Records of word and element locations:
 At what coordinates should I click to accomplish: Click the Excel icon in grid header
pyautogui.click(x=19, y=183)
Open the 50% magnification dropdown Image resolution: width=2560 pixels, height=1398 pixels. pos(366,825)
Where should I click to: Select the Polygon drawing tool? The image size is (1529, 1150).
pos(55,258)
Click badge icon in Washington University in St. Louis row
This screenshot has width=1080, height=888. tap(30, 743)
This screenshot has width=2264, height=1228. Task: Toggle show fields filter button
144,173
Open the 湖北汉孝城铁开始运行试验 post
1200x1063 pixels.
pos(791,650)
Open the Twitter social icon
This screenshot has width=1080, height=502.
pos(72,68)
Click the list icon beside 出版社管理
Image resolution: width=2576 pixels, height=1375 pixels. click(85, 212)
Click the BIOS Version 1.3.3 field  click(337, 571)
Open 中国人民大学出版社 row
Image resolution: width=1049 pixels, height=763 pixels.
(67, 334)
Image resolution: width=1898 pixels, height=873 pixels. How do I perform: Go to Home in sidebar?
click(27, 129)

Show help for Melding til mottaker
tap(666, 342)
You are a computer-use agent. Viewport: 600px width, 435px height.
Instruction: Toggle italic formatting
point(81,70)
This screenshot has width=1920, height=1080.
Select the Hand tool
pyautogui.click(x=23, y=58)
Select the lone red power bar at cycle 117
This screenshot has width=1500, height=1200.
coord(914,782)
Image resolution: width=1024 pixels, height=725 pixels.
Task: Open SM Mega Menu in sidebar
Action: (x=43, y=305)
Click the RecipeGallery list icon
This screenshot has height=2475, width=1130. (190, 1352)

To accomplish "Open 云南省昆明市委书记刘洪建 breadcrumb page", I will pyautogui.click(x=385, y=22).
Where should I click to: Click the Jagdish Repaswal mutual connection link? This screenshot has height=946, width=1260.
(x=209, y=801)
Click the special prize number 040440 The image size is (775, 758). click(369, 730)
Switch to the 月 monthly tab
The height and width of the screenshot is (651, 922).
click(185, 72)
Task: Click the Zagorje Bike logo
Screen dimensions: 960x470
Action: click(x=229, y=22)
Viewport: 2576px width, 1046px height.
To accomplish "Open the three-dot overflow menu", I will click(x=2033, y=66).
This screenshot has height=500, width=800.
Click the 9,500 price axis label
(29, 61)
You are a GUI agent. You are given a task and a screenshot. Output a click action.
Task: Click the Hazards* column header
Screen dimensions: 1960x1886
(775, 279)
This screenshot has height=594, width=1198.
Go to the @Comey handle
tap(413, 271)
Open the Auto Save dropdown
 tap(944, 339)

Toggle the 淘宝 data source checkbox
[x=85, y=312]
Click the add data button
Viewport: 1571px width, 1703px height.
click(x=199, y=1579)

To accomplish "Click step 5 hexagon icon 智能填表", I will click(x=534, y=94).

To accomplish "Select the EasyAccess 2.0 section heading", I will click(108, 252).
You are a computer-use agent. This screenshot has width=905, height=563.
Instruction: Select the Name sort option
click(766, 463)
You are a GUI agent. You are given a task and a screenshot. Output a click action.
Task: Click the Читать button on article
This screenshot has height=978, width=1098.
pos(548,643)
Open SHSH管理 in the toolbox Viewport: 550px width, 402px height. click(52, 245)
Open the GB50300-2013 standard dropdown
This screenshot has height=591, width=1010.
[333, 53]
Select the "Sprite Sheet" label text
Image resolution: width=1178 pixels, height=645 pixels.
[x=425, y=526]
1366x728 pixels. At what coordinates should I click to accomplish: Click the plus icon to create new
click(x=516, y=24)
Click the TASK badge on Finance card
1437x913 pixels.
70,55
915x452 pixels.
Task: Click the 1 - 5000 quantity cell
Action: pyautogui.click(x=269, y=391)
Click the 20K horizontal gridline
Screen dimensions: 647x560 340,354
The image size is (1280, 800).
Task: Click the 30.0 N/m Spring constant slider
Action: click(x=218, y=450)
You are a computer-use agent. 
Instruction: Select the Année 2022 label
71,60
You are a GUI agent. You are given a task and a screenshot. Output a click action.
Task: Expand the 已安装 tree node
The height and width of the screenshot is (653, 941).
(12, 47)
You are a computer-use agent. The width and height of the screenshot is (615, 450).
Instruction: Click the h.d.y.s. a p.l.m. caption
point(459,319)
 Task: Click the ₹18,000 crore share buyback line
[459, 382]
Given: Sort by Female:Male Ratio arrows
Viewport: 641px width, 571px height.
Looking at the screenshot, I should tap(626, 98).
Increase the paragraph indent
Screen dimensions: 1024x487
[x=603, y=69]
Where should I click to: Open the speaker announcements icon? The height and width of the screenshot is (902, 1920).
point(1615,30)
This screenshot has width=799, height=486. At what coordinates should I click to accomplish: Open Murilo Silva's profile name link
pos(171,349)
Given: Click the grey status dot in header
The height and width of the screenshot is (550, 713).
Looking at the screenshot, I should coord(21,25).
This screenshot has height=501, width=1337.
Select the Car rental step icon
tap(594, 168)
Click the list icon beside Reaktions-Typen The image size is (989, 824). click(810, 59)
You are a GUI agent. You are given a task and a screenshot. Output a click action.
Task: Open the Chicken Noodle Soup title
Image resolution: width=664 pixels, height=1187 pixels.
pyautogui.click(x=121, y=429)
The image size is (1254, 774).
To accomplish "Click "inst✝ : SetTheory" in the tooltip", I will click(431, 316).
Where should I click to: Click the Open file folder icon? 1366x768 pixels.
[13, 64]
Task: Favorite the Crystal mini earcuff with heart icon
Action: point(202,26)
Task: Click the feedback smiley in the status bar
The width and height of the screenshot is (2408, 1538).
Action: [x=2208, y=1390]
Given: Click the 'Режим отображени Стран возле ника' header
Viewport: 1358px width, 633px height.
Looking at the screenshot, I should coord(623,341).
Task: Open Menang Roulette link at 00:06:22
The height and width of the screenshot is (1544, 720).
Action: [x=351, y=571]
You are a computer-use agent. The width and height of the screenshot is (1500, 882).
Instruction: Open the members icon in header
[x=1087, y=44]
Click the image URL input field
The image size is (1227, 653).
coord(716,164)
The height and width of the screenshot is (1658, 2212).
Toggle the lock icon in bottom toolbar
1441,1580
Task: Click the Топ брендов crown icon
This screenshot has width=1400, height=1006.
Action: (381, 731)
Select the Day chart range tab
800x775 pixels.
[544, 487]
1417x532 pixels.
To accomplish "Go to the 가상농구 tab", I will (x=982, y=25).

Required task: Reproduce the lines above exactly as they appear, every one of them.

Solution to the problem:
 At what coordinates should I click to accomplish: Click the Excel icon in grid header
pyautogui.click(x=19, y=183)
Open the 50% magnification dropdown Image resolution: width=2560 pixels, height=1398 pixels. pos(366,825)
Where should I click to: Select the Polygon drawing tool? The image size is (1529, 1150).
pos(55,258)
Click badge icon in Washington University in St. Louis row
This screenshot has width=1080, height=888. tap(30, 743)
This screenshot has width=2264, height=1228. Task: Toggle show fields filter button
144,173
Open the 湖北汉孝城铁开始运行试验 post
1200x1063 pixels.
pos(791,650)
Open the Twitter social icon
This screenshot has width=1080, height=502.
pos(72,68)
Click the list icon beside 出版社管理
Image resolution: width=2576 pixels, height=1375 pixels. click(85, 212)
Click the BIOS Version 1.3.3 field  click(337, 571)
Open 中国人民大学出版社 row
Image resolution: width=1049 pixels, height=763 pixels.
(67, 334)
Image resolution: width=1898 pixels, height=873 pixels. How do I perform: Go to Home in sidebar?
click(27, 129)

Show help for Melding til mottaker
tap(666, 342)
You are a computer-use agent. Viewport: 600px width, 435px height.
Instruction: Toggle italic formatting
point(81,70)
This screenshot has width=1920, height=1080.
Select the Hand tool
pyautogui.click(x=23, y=58)
Select the lone red power bar at cycle 117
This screenshot has width=1500, height=1200.
coord(914,782)
Image resolution: width=1024 pixels, height=725 pixels.
Task: Open SM Mega Menu in sidebar
Action: (x=43, y=305)
Click the RecipeGallery list icon
This screenshot has height=2475, width=1130. (190, 1352)

To accomplish "Open 云南省昆明市委书记刘洪建 breadcrumb page", I will pyautogui.click(x=385, y=22).
Where should I click to: Click the Jagdish Repaswal mutual connection link? This screenshot has height=946, width=1260.
(x=209, y=801)
Click the special prize number 040440 The image size is (775, 758). click(369, 730)
Switch to the 月 monthly tab
The height and width of the screenshot is (651, 922).
click(185, 72)
Task: Click the Zagorje Bike logo
Screen dimensions: 960x470
Action: click(x=229, y=22)
Viewport: 2576px width, 1046px height.
To accomplish "Open the three-dot overflow menu", I will click(x=2033, y=66).
This screenshot has height=500, width=800.
Click the 9,500 price axis label
(29, 61)
You are a GUI agent. You are given a task and a screenshot. Output a click action.
Task: Click the Hazards* column header
Screen dimensions: 1960x1886
(775, 279)
This screenshot has height=594, width=1198.
Go to the @Comey handle
tap(413, 271)
Open the Auto Save dropdown
 tap(944, 339)

Toggle the 淘宝 data source checkbox
[x=85, y=312]
Click the add data button
Viewport: 1571px width, 1703px height.
click(x=199, y=1579)

To accomplish "Click step 5 hexagon icon 智能填表", I will click(x=534, y=94).

To accomplish "Select the EasyAccess 2.0 section heading", I will click(108, 252).
You are a computer-use agent. This screenshot has width=905, height=563.
Instruction: Select the Name sort option
click(766, 463)
You are a GUI agent. You are given a task and a screenshot. Output a click action.
Task: Click the Читать button on article
This screenshot has height=978, width=1098.
pos(548,643)
Open SHSH管理 in the toolbox Viewport: 550px width, 402px height. click(52, 245)
Open the GB50300-2013 standard dropdown
This screenshot has height=591, width=1010.
[333, 53]
Select the "Sprite Sheet" label text
Image resolution: width=1178 pixels, height=645 pixels.
[x=425, y=526]
1366x728 pixels. At what coordinates should I click to accomplish: Click the plus icon to create new
click(x=516, y=24)
Click the TASK badge on Finance card
1437x913 pixels.
70,55
915x452 pixels.
Task: Click the 1 - 5000 quantity cell
Action: pyautogui.click(x=269, y=391)
Click the 20K horizontal gridline
Screen dimensions: 647x560 340,354
The image size is (1280, 800).
Task: Click the 30.0 N/m Spring constant slider
Action: click(x=218, y=450)
You are a computer-use agent. 
Instruction: Select the Année 2022 label
71,60
You are a GUI agent. You are given a task and a screenshot. Output a click action.
Task: Expand the 已安装 tree node
The height and width of the screenshot is (653, 941).
(12, 47)
You are a computer-use agent. The width and height of the screenshot is (615, 450).
Instruction: Click the h.d.y.s. a p.l.m. caption
point(459,319)
 Task: Click the ₹18,000 crore share buyback line
[459, 382]
Given: Sort by Female:Male Ratio arrows
Viewport: 641px width, 571px height.
Looking at the screenshot, I should tap(626, 98).
Increase the paragraph indent
Screen dimensions: 1024x487
[x=603, y=69]
Where should I click to: Open the speaker announcements icon? The height and width of the screenshot is (902, 1920).
point(1615,30)
This screenshot has width=799, height=486. At what coordinates should I click to accomplish: Open Murilo Silva's profile name link
pos(171,349)
Given: Click the grey status dot in header
The height and width of the screenshot is (550, 713).
Looking at the screenshot, I should coord(21,25).
This screenshot has height=501, width=1337.
Select the Car rental step icon
tap(594, 168)
Click the list icon beside Reaktions-Typen The image size is (989, 824). click(810, 59)
You are a GUI agent. You are given a task and a screenshot. Output a click action.
Task: Open the Chicken Noodle Soup title
Image resolution: width=664 pixels, height=1187 pixels.
pyautogui.click(x=121, y=429)
The image size is (1254, 774).
To accomplish "Click "inst✝ : SetTheory" in the tooltip", I will click(431, 316).
Where should I click to: Click the Open file folder icon? 1366x768 pixels.
[13, 64]
Task: Favorite the Crystal mini earcuff with heart icon
Action: point(202,26)
Task: Click the feedback smiley in the status bar
The width and height of the screenshot is (2408, 1538).
Action: [x=2208, y=1390]
Given: Click the 'Режим отображени Стран возле ника' header
Viewport: 1358px width, 633px height.
Looking at the screenshot, I should coord(623,341).
Task: Open Menang Roulette link at 00:06:22
The height and width of the screenshot is (1544, 720).
Action: [x=351, y=571]
You are a computer-use agent. The width and height of the screenshot is (1500, 882).
Instruction: Open the members icon in header
[x=1087, y=44]
Click the image URL input field
The image size is (1227, 653).
coord(716,164)
The height and width of the screenshot is (1658, 2212).
Toggle the lock icon in bottom toolbar
1441,1580
Task: Click the Топ брендов crown icon
This screenshot has width=1400, height=1006.
Action: (381, 731)
Select the Day chart range tab
800x775 pixels.
[544, 487]
1417x532 pixels.
To accomplish "Go to the 가상농구 tab", I will (x=982, y=25).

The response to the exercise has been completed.